Document extract

>> Begin

We did, it was called OCaml. If we'd had any sense we'd've rewritten all our systems code in it. But since C had bigger numbers on microbenchmarks, no-one cared.

One of Rust’s biggest and best features is its trait system inspired by Haskell’s type classes. It is the right abstraction for most use cases that in 1990 were implemented by OOP and inheritance. Now the basics of type classes were invented by Wadler in 1988, but certain more advanced features (type families) were only invented in 2005. You mention OCaml but that’s only a small part of Rust’s type system.

So the answer is no, because humans’ collective expertise of programming language theory simply isn’t enough in 1990, unless Rust developers independently invented such features instead of copying them from GHC Haskell.

  • > One of Rust’s biggest and best features is its trait system inspired by Haskell’s type classes. It is the right abstraction for most use cases that in 1990 were implemented by OOP and inheritance. Now the basics of type classes were invented by Wadler in 1988, but certain more advanced features (type families) were only invented in 2005. You mention OCaml but that’s only a small part of Rust’s type system.

    I submit that those advanced features are at most a tiny fraction of why projects like OP are seeing benefits from moving to Rust. E.g. I wouldn't be at all surprised if this Rust on Android project isn't using type families at all, or is using them only in an incidental way that could be replaced without significantly compromising the benefits.

>> End

Given information
>> Begin

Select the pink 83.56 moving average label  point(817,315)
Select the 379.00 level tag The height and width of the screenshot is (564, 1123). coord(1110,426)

>> End

Exercise 1
In the thread on Rust's type system, when were type families invented?
Exercise 2
Go on with the thread on Rust's type system from the point where it stops.

Task answer 1
They were invented in 2005.

Task answer 2
    • Any Rust code longer than ~20 lines uses Rust iterators which use type families. The Iterator trait in Rust has an associated type called Item. This is the innovation here. Classic type classes can only contain functions not types. It was in 2005 that a paper was written to show how having a type inside a type class makes sense, including how it can be type checked (via entailment of type class predicates with type equality), type inferred (by changing the standard HM system to return partial type equality constraints in addition to substitutions).

      Now if Rust did not have such language features maybe it would have implemented iterators very differently. Current Rust iterators are similar to Java iterators, and in Java, iterators themselves have a type parameter, rather than having an associated type inside the iterator trait.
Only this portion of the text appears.